Collected data entries:

◇ ◇ ◇ ◇ ◇ ◇ ◇

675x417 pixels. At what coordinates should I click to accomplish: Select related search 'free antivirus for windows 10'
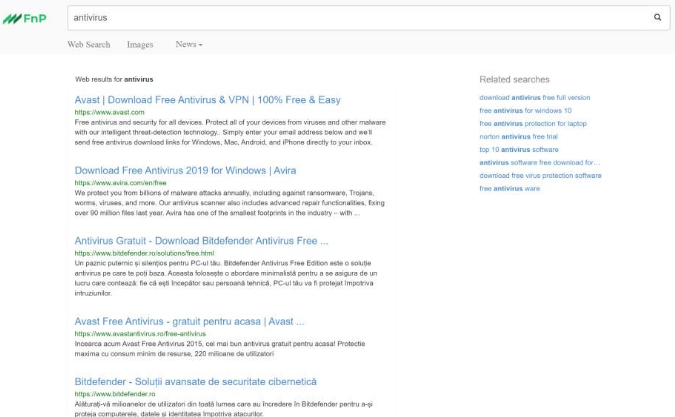tap(525, 111)
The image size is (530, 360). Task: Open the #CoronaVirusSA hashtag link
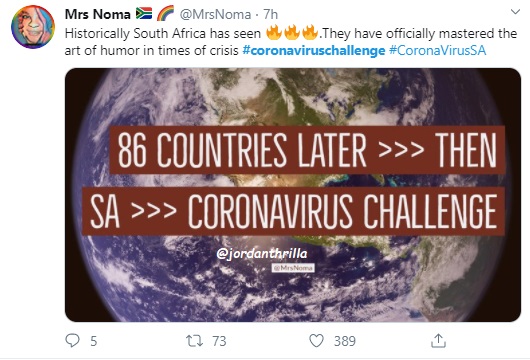coord(437,51)
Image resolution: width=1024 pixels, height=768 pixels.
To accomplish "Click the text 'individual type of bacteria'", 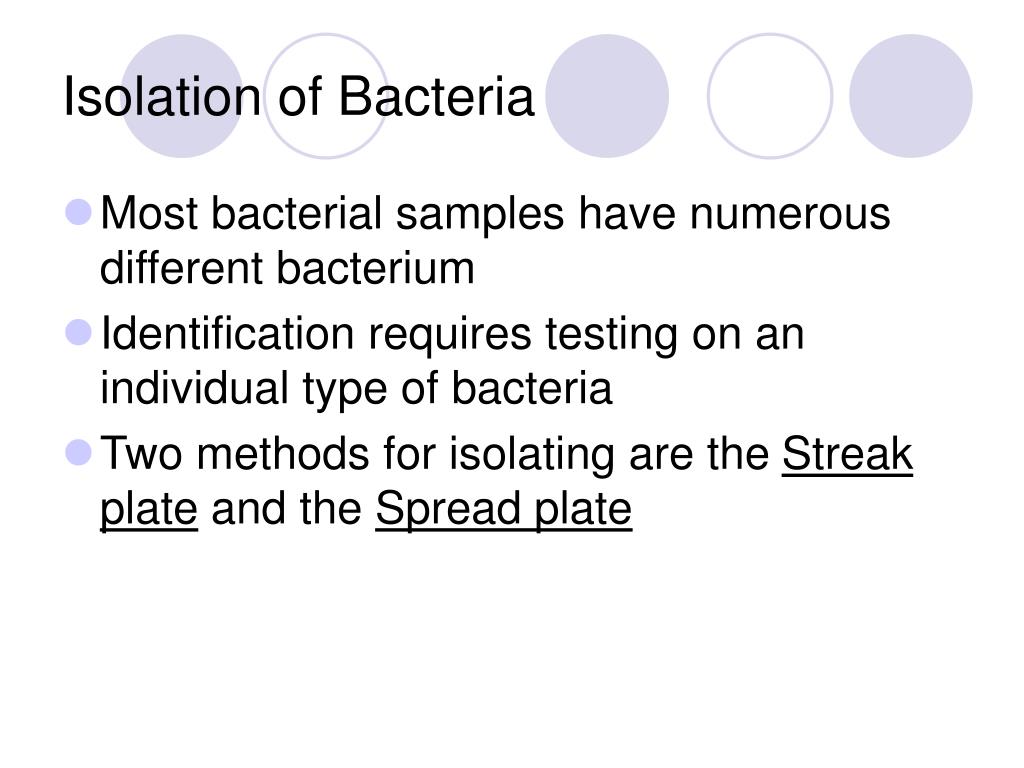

◇ ◇ ◇ ◇ ◇ ◇ ◇

▶ **WORK INSTRUCTIONS**
For this exercise, write out exactly the lines from the one with "Image resolution: width=1024" through the last line of the records, inclusive, and leave each picture out.

▶ **RESPONSE**
Image resolution: width=1024 pixels, height=768 pixels.
To accomplish "Click the text 'individual type of bacteria'", 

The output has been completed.